**WHAT IS EXPECTED**
Reproduce the section of the listing that begins at the line containing "The height and width of the screenshot is (687, 1222)." and finishes at the line containing "You are a GUI". Include both end lines and nothing beyond them.

**DATA**
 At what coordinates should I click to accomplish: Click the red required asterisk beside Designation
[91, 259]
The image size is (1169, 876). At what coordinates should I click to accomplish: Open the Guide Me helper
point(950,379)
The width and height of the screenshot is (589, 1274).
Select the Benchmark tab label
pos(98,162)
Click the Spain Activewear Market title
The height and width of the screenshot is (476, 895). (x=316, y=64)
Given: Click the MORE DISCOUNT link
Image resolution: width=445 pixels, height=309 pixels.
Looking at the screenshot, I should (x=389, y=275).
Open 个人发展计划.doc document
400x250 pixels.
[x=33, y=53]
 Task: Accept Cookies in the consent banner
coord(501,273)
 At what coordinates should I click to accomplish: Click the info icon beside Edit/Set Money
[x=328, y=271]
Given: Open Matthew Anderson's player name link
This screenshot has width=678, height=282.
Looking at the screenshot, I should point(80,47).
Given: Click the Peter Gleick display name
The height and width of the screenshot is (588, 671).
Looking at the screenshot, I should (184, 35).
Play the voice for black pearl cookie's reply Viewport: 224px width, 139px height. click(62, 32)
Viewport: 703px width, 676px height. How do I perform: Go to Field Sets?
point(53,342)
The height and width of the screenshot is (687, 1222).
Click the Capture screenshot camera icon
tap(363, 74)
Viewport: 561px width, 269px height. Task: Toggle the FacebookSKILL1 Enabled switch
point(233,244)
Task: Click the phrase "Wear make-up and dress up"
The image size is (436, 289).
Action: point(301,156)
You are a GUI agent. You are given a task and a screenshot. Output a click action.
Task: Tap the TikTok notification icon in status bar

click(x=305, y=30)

**TASK ANSWER**
The height and width of the screenshot is (687, 1222).
Click the Capture screenshot camera icon
tap(363, 74)
Viewport: 561px width, 269px height. Task: Toggle the FacebookSKILL1 Enabled switch
point(233,244)
Task: Click the phrase "Wear make-up and dress up"
The image size is (436, 289).
Action: point(301,156)
You are a GUI agent. You are given a task and a screenshot. Output a click action.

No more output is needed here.